At Shorewood Intermediate School (SIS), seventh grade students are currently studying the Syrian Civil War and the Syrian Refugee Crisis. To help them better understand the unit concepts, the seventh grade students--along with the eighth grade students who studied this unit last year--were given the unique opportunity to experience a refugee simulation, thanks to the Global Human Project (GHP). GHP helps schools and communities to host a refugee simulation called "Walk a Mile in My Shoes." This unique and dynamic learning experience provides students with a powerful glimpse into what many refugees endure when fleeing from their homes and living in a refugee camp.
On Thursday, March 2, the SIS students were divided into family groups of five and each was given a new cultural identity, representing one of the region's six main resettled refugee populations (Syria, Somalia, Bhutan, Burma, Cuba and El Salvador). The students had to study and memorize their new background and identities.
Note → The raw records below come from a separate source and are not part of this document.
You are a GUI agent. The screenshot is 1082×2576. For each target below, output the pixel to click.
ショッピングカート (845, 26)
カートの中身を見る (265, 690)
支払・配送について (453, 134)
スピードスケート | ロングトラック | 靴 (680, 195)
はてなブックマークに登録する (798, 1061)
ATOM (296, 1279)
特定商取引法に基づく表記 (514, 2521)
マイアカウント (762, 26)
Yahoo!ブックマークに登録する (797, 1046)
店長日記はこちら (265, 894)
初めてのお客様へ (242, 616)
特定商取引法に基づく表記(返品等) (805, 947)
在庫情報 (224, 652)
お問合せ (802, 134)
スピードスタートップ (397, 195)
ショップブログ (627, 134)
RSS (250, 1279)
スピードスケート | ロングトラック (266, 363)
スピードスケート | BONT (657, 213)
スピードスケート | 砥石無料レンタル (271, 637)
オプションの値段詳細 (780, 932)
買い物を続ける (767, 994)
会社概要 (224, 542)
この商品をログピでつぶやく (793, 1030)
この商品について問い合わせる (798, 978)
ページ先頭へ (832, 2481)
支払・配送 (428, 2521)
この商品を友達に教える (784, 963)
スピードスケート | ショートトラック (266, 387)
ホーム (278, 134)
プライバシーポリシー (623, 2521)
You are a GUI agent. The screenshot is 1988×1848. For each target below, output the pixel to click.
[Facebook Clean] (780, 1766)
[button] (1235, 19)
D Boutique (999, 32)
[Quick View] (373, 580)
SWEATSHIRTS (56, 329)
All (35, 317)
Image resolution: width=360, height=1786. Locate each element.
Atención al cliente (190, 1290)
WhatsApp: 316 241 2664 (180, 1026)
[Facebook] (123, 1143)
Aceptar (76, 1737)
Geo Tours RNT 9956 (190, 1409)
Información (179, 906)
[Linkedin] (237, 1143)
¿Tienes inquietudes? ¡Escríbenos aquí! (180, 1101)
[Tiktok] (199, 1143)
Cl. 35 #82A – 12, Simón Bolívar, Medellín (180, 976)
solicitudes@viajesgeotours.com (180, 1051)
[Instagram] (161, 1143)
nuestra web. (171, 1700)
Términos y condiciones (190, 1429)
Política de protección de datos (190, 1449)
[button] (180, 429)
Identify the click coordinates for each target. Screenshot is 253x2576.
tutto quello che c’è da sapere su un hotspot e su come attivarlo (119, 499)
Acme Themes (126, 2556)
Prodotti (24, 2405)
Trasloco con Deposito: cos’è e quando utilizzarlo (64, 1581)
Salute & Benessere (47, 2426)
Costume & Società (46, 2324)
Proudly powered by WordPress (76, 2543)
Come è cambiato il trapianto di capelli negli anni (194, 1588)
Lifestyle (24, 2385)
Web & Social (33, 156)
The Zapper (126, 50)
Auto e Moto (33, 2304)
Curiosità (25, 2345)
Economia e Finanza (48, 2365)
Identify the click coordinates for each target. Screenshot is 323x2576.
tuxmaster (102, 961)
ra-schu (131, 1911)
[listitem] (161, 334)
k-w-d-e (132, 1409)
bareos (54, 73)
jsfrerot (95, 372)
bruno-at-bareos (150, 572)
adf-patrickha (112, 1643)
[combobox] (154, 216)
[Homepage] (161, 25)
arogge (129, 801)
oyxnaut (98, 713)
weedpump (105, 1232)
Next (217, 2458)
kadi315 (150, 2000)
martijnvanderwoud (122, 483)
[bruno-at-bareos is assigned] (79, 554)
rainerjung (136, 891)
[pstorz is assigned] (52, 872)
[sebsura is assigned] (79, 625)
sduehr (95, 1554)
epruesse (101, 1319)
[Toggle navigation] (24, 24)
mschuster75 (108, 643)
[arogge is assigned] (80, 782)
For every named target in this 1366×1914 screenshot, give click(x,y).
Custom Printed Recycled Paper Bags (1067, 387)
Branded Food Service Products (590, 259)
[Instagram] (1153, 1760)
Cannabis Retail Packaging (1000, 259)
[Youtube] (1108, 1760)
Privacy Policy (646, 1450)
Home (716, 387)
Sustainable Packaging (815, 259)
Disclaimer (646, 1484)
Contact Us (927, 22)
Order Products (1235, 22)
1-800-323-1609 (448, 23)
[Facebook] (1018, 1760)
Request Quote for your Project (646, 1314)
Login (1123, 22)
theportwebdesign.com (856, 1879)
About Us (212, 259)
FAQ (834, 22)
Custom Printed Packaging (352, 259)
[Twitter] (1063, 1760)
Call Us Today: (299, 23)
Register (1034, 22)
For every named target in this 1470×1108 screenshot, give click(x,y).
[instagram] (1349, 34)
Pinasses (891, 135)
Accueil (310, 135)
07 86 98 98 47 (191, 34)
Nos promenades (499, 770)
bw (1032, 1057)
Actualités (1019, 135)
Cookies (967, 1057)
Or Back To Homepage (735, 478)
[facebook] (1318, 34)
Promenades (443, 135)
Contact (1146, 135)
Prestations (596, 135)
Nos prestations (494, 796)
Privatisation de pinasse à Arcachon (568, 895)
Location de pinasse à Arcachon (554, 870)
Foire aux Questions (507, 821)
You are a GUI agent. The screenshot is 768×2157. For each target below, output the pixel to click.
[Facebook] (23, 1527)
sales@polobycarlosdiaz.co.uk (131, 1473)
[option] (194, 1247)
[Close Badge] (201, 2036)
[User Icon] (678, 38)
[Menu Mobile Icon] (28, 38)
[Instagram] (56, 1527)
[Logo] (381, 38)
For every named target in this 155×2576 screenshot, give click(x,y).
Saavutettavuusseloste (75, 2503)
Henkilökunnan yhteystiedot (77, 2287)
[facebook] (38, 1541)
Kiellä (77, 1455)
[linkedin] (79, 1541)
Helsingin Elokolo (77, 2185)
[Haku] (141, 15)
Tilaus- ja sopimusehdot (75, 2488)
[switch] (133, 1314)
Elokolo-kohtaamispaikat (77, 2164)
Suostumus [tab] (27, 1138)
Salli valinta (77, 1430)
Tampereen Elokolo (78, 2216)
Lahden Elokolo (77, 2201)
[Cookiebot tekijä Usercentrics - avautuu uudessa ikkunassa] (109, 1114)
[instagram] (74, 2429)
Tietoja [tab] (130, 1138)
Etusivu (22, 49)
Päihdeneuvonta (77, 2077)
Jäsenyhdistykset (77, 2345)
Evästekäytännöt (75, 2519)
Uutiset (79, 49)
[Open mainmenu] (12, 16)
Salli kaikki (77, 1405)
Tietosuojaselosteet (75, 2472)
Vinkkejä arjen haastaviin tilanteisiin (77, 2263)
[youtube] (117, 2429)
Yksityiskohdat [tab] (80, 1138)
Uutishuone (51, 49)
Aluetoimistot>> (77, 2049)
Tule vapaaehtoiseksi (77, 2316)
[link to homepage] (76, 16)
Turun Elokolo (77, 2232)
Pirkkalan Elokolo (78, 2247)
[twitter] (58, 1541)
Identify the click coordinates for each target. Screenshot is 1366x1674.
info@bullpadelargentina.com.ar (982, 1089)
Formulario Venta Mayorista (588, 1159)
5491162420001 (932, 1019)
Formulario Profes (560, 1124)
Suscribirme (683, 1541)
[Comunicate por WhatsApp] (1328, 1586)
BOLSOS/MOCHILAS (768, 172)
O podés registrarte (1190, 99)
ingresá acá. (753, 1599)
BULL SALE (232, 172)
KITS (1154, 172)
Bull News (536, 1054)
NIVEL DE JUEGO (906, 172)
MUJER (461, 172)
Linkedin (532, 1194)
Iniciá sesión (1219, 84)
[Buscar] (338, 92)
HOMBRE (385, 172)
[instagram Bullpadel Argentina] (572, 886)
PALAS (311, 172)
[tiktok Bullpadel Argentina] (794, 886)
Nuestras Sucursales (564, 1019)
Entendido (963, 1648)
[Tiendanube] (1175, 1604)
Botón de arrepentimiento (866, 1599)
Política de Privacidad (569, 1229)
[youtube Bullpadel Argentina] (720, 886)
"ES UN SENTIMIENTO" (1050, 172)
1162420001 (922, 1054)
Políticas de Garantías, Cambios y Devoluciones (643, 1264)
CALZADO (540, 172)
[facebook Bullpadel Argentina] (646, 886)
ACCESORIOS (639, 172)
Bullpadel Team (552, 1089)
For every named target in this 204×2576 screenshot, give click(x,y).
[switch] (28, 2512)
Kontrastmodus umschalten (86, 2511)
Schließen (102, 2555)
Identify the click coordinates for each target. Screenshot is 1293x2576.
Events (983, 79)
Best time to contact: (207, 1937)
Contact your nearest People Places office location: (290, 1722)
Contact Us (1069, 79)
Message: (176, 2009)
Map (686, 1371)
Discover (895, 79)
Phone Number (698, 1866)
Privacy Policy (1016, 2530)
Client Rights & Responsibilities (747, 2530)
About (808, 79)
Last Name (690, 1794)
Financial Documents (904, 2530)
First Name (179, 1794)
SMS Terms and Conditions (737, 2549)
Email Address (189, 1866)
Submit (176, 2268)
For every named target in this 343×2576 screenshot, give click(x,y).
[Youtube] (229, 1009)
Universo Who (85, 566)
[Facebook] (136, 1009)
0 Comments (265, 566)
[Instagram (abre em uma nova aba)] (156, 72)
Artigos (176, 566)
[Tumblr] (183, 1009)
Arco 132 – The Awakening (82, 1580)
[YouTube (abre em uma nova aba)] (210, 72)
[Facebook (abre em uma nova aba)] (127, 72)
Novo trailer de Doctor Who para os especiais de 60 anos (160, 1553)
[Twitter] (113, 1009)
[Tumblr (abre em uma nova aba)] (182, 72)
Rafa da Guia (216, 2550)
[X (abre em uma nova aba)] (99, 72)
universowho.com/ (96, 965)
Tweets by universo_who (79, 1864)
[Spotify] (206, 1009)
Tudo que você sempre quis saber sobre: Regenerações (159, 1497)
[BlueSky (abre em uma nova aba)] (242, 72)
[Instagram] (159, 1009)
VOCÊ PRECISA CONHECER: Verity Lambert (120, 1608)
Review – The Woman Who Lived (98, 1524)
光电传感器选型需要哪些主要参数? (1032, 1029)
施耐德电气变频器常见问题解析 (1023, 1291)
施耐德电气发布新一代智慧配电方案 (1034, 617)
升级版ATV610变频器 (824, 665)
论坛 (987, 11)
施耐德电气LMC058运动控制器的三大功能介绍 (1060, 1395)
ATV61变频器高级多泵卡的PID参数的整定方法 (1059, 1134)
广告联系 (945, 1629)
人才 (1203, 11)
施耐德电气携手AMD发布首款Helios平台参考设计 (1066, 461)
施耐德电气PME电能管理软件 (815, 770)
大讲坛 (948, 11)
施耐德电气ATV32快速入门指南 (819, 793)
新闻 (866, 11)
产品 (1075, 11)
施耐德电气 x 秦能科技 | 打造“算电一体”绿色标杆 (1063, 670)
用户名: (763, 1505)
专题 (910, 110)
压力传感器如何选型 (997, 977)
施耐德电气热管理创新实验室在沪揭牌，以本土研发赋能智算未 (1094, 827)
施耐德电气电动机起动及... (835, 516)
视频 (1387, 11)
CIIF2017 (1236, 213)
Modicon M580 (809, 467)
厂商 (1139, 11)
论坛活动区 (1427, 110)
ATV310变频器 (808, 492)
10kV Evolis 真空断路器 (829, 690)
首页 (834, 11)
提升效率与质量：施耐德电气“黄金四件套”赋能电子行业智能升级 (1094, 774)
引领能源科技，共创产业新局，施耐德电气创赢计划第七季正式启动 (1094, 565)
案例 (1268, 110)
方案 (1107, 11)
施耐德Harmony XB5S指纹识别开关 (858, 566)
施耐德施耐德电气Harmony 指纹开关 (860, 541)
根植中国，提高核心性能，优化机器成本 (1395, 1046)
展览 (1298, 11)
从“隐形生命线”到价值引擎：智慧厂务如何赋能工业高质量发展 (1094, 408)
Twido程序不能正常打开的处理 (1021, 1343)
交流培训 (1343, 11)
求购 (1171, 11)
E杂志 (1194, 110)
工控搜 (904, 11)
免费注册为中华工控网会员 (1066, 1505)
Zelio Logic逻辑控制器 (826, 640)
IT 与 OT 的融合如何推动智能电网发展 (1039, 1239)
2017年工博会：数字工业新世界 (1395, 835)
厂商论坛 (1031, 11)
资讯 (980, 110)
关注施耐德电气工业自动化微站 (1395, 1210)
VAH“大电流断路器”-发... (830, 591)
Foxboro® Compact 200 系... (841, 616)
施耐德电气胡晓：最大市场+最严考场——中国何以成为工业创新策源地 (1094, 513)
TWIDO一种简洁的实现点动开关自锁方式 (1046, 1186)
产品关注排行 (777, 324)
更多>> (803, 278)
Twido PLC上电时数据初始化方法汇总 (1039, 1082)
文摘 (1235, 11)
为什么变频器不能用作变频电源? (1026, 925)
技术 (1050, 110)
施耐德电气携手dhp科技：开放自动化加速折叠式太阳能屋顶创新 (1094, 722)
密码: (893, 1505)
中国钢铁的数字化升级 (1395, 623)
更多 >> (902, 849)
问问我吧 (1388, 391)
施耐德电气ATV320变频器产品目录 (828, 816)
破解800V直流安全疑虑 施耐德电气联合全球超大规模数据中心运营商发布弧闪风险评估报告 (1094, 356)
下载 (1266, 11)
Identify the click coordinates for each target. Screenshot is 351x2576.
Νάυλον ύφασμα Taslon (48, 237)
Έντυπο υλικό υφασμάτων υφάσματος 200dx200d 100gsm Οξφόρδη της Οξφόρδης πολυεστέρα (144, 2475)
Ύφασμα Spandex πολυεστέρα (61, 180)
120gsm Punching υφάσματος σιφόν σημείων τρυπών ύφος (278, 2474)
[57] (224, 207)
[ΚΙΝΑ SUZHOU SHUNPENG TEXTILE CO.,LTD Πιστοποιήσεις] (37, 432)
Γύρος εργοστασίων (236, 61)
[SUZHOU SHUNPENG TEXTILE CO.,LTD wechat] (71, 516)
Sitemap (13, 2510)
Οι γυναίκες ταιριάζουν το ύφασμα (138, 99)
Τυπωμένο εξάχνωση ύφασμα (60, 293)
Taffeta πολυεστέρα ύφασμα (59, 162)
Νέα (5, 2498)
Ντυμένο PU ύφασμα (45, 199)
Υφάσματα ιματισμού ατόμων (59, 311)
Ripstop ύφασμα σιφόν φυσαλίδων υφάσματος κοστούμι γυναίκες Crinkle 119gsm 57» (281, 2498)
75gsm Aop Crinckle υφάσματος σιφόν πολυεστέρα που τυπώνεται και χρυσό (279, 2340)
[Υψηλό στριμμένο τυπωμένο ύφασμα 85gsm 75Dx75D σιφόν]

The groups were then asked to travel through the simulation, where they would encounter the hardships that are common to refugees living in camps.
The experience began when the student participants fled their home country (the SIS front doors) and encountered an obstacle course at their "national border" (outside in the SIS parking lot).
Throughout the process, many students encountered smugglers and scenarios to barter for documentation and safe passage. They also experienced waiting in lines, evading security to avoid detention and jail experiences, as well as security check interviews, and meetings with immigration judges.
Teachers and staff members--representing border control--asked to check the students' papers and some families were rejected while others were allowed to enter the new country (the SIS Gym).
Those who successfully entered, had to proceed to the United Nations High Commissioner (UNHCR) for Refugees camp, where they faced the following challenges at different stations set up throughout the gym:
• registering their family as refugees at the UNHCR tables
• getting a health examination at a medical tent
• obtaining and purifying water
• securing food at distribution area
• learning a new language
The simulation came to a close when the students were informed of the grim facts of resettlement: Because less than 1% of the 16.7 million refugees in the world are chosen for resettlement, almost every family was informed that they were not eligible to be resettled in a third country and that they must return to the camp. Only one family was chosen to represent the 1% who are resettled in a third country.
When the simulation concluded, the students engaged in debriefing conversations and were allowed the opportunity to reflect on their experience, sharing insights through writing.
Later that day, students watched "Salam Neighbor", had classroom discussions, and engaged in an art lesson to debrief and discuss the concepts and experiences they learned during the day.